→ Text extract:
December 22, 2015

Guilty. Trying to do better.

Via Nat Torkington's Four Short Links column, today I read Contempt Culture.

I'm ashamed to say that too much of it rang true. Less so on the language side - there's some PHP-bashing in the Liverpool tech community, but personally at least, I'm language-agnostic enough that my general take is to use whichever language best suits your needs. I think people should generally be heading away from PHP for new developments, but beyond that any of Ruby/Python/Node JS work for most applications. Each have their niches to which they're better suited, but availability of developers and your existing knowledge of the language are equally important factors in that choice.

I think my unthinking contempt comes across in my lament of there not being enough "proper tech firms" in the area. The problem isn't with the agencies or firms using software/the 'Net to enable them to build better businesses, it's just tricky to pin down exactly what I mean and a disdain for agencies, etc. is a lazy shorthand because I can't express things properly.

I want there to be more people in the community doing interesting work in tech, pushing the boundaries of what's possible, or at least keeping up with where the boundaries are. I want more people in strategy meetings with the council and the LEP to be proposing projects that show they understand the real possibilities of digital.

→ Given data:
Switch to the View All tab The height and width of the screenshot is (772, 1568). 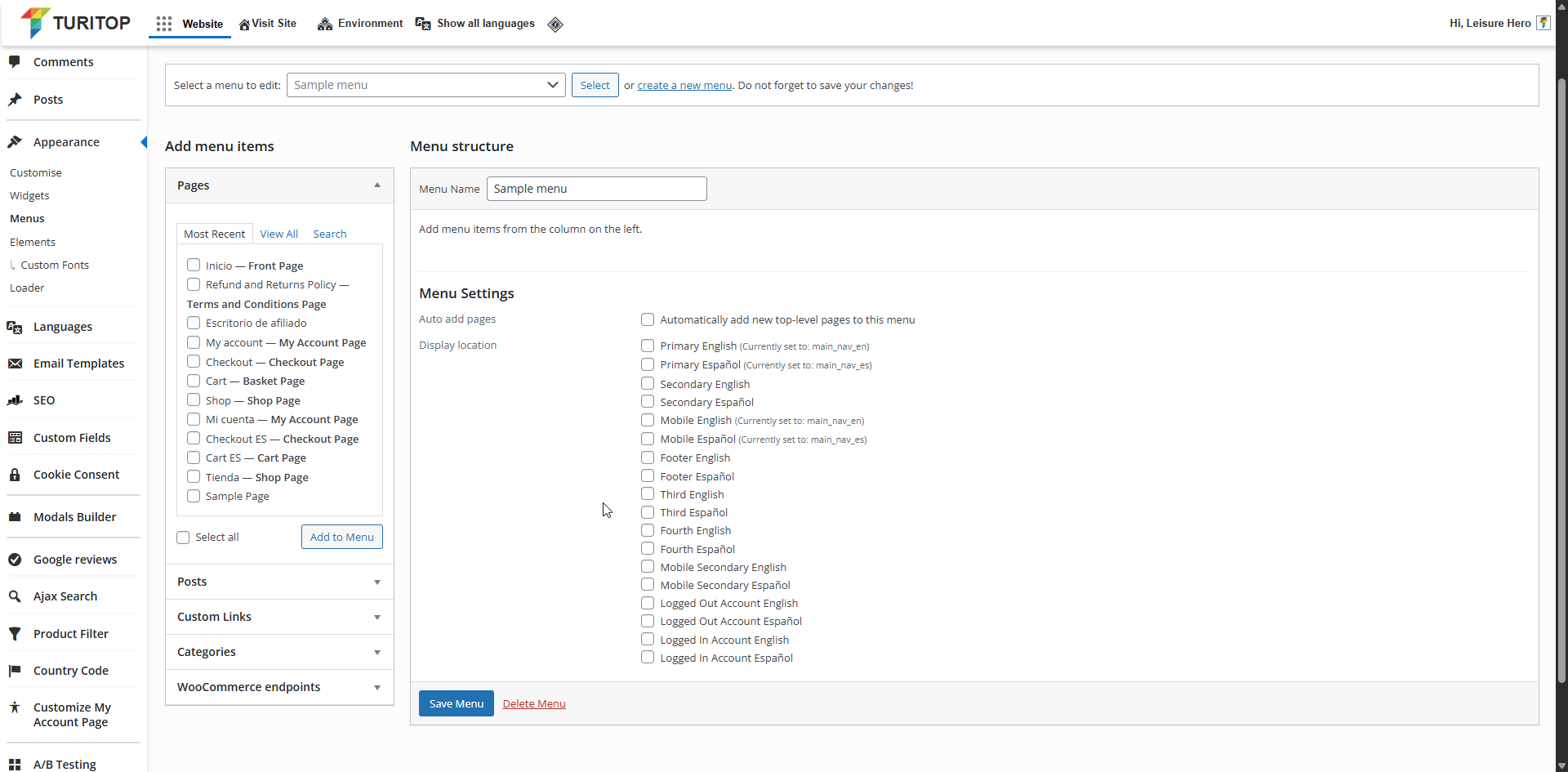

→ To-do list:
1. Please retype the part of the blog post on contempt culture that opens with the words containing "I think my unthinking" and closes with "possibilities of digital.".
2. Answer these questions from the blog post on contempt culture:
(a) Through which column did the writer come across Contempt Culture?
(b) Which three languages does the writer say work for most applications?
(c) Who are the strategy meetings the writer mentions held with?
3. Write the next few sentences of the blog post on contempt culture, picking up after its final sentence.

→ Written responses:
1.
I think my unthinking contempt comes across in my lament of there not being enough "proper tech firms" in the area. The problem isn't with the agencies or firms using software/the 'Net to enable them to build better businesses, it's just tricky to pin down exactly what I mean and a disdain for agencies, etc. is a lazy shorthand because I can't express things properly.

I want there to be more people in the community doing interesting work in tech, pushing the boundaries of what's possible, or at least keeping up with where the boundaries are. I want more people in strategy meetings with the council and the LEP to be proposing projects that show they understand the real possibilities of digital.

2.
(a) Nat Torkington's Four Short Links column
(b) Ruby, Python and Node JS
(c) The council and the LEP

3.
What I want is to raise the level of ambition in Liverpool's tech and digital community. That will make it harder for some of the companies to put out a perfectly-passable app and laud it as ground-breaking innovation. It's not about making their lives harder, it's about recognising that the really exciting work is harder than that and building a community that rewards technical talent rather than marketing talent. Successful businesses do need marketing and sales, but to compete in a global marketplace that needs to be built on a foundation of solid tech.

We aren't going to attract the best technologists to the city if we're showcasing run-of-the-mill companies. We need to find ways to help the existing companies get better, help us good technologists (he says snobbishly assuming he's one of them) find each other, and educate the support organisations (including the council, LEP, etc.) to recognise good tech over good bullshit (to pick extremes).

And I'm going to try to be less down on agencies and to continue to strive for better ways to explain what I really mean.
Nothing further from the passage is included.